- **Materiale di lavoro**:
○ ○ ○

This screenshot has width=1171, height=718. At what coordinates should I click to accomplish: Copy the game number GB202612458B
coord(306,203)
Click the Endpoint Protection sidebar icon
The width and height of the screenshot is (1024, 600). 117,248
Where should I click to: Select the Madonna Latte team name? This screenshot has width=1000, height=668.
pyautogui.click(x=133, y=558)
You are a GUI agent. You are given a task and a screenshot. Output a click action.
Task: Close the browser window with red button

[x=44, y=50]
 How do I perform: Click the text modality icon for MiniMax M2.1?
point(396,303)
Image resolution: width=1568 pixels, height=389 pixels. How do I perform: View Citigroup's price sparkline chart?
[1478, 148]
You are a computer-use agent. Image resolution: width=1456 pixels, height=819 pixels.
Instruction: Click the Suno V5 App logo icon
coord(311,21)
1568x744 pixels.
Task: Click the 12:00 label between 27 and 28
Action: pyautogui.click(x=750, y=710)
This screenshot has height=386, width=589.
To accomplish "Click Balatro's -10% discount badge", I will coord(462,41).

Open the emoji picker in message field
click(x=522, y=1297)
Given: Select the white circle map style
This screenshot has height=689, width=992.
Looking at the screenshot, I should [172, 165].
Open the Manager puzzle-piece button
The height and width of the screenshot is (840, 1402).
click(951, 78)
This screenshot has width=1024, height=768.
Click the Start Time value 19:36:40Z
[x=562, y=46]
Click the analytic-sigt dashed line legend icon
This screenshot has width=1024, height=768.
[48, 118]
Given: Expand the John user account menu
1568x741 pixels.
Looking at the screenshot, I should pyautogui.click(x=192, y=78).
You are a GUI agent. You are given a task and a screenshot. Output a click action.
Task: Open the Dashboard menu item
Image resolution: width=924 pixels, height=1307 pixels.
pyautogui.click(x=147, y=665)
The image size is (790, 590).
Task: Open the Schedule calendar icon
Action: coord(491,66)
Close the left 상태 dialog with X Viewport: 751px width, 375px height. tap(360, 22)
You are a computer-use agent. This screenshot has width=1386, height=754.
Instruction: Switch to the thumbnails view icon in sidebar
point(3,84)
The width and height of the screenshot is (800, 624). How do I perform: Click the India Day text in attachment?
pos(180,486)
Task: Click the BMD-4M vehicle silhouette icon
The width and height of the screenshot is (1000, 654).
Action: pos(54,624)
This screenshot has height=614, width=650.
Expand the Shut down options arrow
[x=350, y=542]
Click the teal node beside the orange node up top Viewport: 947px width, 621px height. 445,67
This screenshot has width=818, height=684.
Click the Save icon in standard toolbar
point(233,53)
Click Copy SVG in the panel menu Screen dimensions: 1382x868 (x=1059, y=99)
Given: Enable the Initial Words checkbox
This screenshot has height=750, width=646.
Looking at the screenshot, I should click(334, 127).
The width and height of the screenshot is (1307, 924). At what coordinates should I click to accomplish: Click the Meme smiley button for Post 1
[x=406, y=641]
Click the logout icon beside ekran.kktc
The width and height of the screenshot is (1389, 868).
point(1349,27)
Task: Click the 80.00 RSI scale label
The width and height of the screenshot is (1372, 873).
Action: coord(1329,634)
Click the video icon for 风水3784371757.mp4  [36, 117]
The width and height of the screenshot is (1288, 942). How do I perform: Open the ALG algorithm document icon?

○ ○ ○

- **Consegna**:
Converti tutti i record in una tabella Markdown con le colonne «N.» e «Testo»: nella prima il numero progressivo della riga, nella seconda la riga stessa. Ometti le righe vuote.

- **Risultato**:
| N. | Testo |
|---|---|
| 1 | This screenshot has width=1171, height=718. At what coordinates should I click to accomplish: Copy the game number GB202612458B |
| 2 | coord(306,203) |
| 3 | Click the Endpoint Protection sidebar icon |
| 4 | The width and height of the screenshot is (1024, 600). 117,248 |
| 5 | Where should I click to: Select the Madonna Latte team name? This screenshot has width=1000, height=668. |
| 6 | pyautogui.click(x=133, y=558) |
| 7 | You are a GUI agent. You are given a task and a screenshot. Output a click action. |
| 8 | Task: Close the browser window with red button |
| 9 | [x=44, y=50] |
| 10 |  How do I perform: Click the text modality icon for MiniMax M2.1? |
| 11 | point(396,303) |
| 12 | Image resolution: width=1568 pixels, height=389 pixels. How do I perform: View Citigroup's price sparkline chart? |
| 13 | [1478, 148] |
| 14 | You are a computer-use agent. Image resolution: width=1456 pixels, height=819 pixels. |
| 15 | Instruction: Click the Suno V5 App logo icon |
| 16 | coord(311,21) |
| 17 | 1568x744 pixels. |
| 18 | Task: Click the 12:00 label between 27 and 28 |
| 19 | Action: pyautogui.click(x=750, y=710) |
| 20 | This screenshot has height=386, width=589. |
| 21 | To accomplish "Click Balatro's -10% discount badge", I will coord(462,41). |
| 22 | Open the emoji picker in message field |
| 23 | click(x=522, y=1297) |
| 24 | Given: Select the white circle map style |
| 25 | This screenshot has height=689, width=992. |
| 26 | Looking at the screenshot, I should [172, 165]. |
| 27 | Open the Manager puzzle-piece button |
| 28 | The height and width of the screenshot is (840, 1402). |
| 29 | click(951, 78) |
| 30 | This screenshot has width=1024, height=768. |
| 31 | Click the Start Time value 19:36:40Z |
| 32 | [x=562, y=46] |
| 33 | Click the analytic-sigt dashed line legend icon |
| 34 | This screenshot has width=1024, height=768. |
| 35 | [48, 118] |
| 36 | Given: Expand the John user account menu |
| 37 | 1568x741 pixels. |
| 38 | Looking at the screenshot, I should pyautogui.click(x=192, y=78). |
| 39 | You are a GUI agent. You are given a task and a screenshot. Output a click action. |
| 40 | Task: Open the Dashboard menu item |
| 41 | Image resolution: width=924 pixels, height=1307 pixels. |
| 42 | pyautogui.click(x=147, y=665) |
| 43 | The image size is (790, 590). |
| 44 | Task: Open the Schedule calendar icon |
| 45 | Action: coord(491,66) |
| 46 | Close the left 상태 dialog with X Viewport: 751px width, 375px height. tap(360, 22) |
| 47 | You are a computer-use agent. This screenshot has width=1386, height=754. |
| 48 | Instruction: Switch to the thumbnails view icon in sidebar |
| 49 | point(3,84) |
| 50 | The width and height of the screenshot is (800, 624). How do I perform: Click the India Day text in attachment? |
| 51 | pos(180,486) |
| 52 | Task: Click the BMD-4M vehicle silhouette icon |
| 53 | The width and height of the screenshot is (1000, 654). |
| 54 | Action: pos(54,624) |
| 55 | This screenshot has height=614, width=650. |
| 56 | Expand the Shut down options arrow |
| 57 | [x=350, y=542] |
| 58 | Click the teal node beside the orange node up top Viewport: 947px width, 621px height. 445,67 |
| 59 | This screenshot has width=818, height=684. |
| 60 | Click the Save icon in standard toolbar |
| 61 | point(233,53) |
| 62 | Click Copy SVG in the panel menu Screen dimensions: 1382x868 (x=1059, y=99) |
| 63 | Given: Enable the Initial Words checkbox |
| 64 | This screenshot has height=750, width=646. |
| 65 | Looking at the screenshot, I should click(334, 127). |
| 66 | The width and height of the screenshot is (1307, 924). At what coordinates should I click to accomplish: Click the Meme smiley button for Post 1 |
| 67 | [x=406, y=641] |
| 68 | Click the logout icon beside ekran.kktc |
| 69 | The width and height of the screenshot is (1389, 868). |
| 70 | point(1349,27) |
| 71 | Task: Click the 80.00 RSI scale label |
| 72 | The width and height of the screenshot is (1372, 873). |
| 73 | Action: coord(1329,634) |
| 74 | Click the video icon for 风水3784371757.mp4  [36, 117] |
| 75 | The width and height of the screenshot is (1288, 942). How do I perform: Open the ALG algorithm document icon? |